With pictures left out, extract every line between the start of the records below and the line holding "Whistleblowing (43, 2167)", inclusive.

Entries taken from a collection
▶

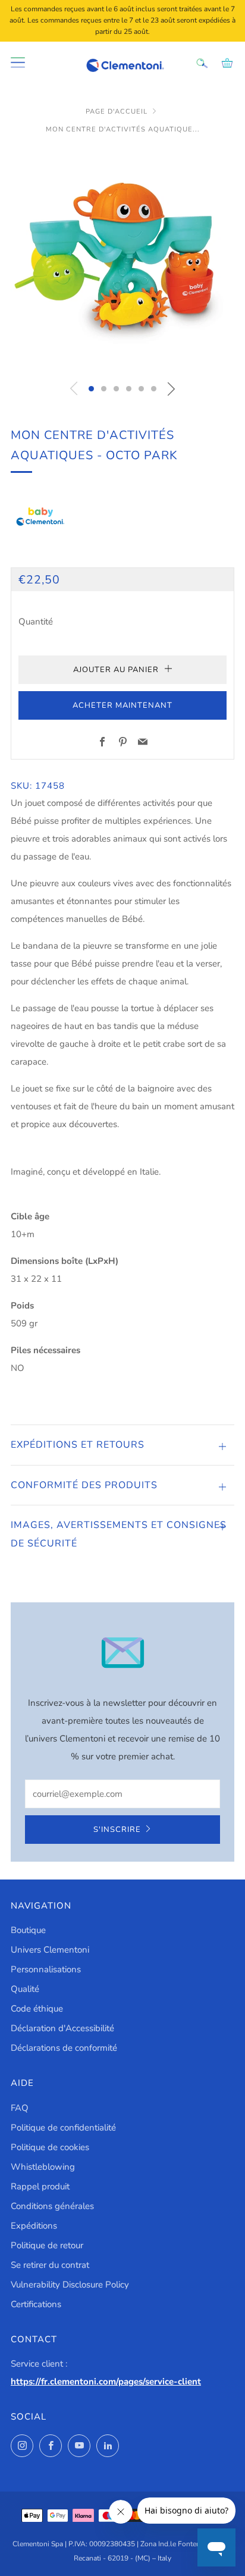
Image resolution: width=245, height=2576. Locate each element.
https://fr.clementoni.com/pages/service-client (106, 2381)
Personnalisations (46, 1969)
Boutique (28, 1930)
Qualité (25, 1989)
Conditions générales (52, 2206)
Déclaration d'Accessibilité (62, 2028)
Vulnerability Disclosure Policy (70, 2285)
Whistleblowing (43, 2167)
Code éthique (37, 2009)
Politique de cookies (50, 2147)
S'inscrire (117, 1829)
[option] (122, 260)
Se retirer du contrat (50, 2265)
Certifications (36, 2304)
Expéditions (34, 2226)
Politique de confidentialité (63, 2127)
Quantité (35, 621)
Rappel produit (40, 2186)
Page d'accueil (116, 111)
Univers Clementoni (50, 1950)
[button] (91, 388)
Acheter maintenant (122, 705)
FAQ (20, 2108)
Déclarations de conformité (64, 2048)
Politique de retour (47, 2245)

◀

◆ **Response to the task**
Image resolution: width=245, height=2576. Locate each element.
https://fr.clementoni.com/pages/service-client (106, 2381)
Personnalisations (46, 1969)
Boutique (28, 1930)
Qualité (25, 1989)
Conditions générales (52, 2206)
Déclaration d'Accessibilité (62, 2028)
Vulnerability Disclosure Policy (70, 2285)
Whistleblowing (43, 2167)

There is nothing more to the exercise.